The fact that Sadler won a race isn’t so much of a surprise. He learned how to win at NASCAR’s highest level when he posted five victories in the late 1990s in the NASCAR Busch Series.

The shock of it all was that his first Winston Cup triumph came at one of the toughest places on the circuit to win – Bristol Motor Speedway – in last Sunday’s Food City 500. His victory put the Wood Brothers Racing team in the spotlight with its first triumph since 1993.

“It’s hard to put into words what this means to me,” said Sadler, in his third year in the Winston Cup Series. “Bristol has been my favorite track since I used to go there when it was just cement on both sides of the track. I got my first Busch Series win there a couple of years ago and thought it was just the most amazing thing in the world, but nothing takes precedence over the feeling I have now. I didn’t know whether to cry or shake (when he took the checkered flag).

“Honestly, I never thought about having a chance at winning. I’m a very pessimistic person. Being a realist is what I call it, but they say pessimistic. Maybe now I’ll start thinking we can win every week. Maybe we’ve got some confidence on our side.”

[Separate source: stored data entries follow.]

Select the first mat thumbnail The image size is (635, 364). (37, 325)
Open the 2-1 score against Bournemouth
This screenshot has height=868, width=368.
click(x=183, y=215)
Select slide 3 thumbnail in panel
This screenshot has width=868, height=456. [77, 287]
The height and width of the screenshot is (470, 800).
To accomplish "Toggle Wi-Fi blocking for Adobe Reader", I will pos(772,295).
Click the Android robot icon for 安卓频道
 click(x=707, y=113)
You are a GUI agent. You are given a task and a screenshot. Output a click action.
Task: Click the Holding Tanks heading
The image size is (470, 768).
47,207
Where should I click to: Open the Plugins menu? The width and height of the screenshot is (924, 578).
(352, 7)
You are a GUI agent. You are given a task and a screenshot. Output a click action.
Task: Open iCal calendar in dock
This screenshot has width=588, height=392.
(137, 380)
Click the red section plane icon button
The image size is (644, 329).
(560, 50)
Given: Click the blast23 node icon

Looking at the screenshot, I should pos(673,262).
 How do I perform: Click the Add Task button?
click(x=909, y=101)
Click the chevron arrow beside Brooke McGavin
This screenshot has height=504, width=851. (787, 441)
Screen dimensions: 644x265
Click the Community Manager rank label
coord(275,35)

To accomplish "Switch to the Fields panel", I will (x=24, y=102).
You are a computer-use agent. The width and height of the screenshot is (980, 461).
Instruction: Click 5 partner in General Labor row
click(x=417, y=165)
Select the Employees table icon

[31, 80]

Park’s victory at Rockingham in the Dura-Lube/Kmart 400, although not his first, was refreshing. The protégé of Dale Earnhardt held off defending Winston Cup champion Bobby Labonte in typical Earnhardt fashion, blocking the No. 18 Pontiac from passing entering the final lap.

It took Park only 16 races to get victory No. 2 after his first one at Watkins Glen International last August.

Who’ll be the next first-timer to win at the Winston Cup level? Will it come this Sunday in the Harrah’s 500 at Texas Motor Speedway? Speculation abounds.

Some say it will be Johnny Benson, who currently sits in fourth place in the Winston Cup points standings. The driver of the No. 10 Valvoline Pontiac has four top-10 finishes this season and has come close to winning on several occasions.

Some say it could be Mike Skinner, still searching for that breakthrough victory after four-plus full seasons with Richard Childress Racing. Still others look at Dave Blaney, the second-year driver of the No. 93 Amoco Dodge, as the next driver in line, or maybe even rookie Casey Atwood.

No matter who it might be, it certainly won’t be unexpected in a season full of surprises.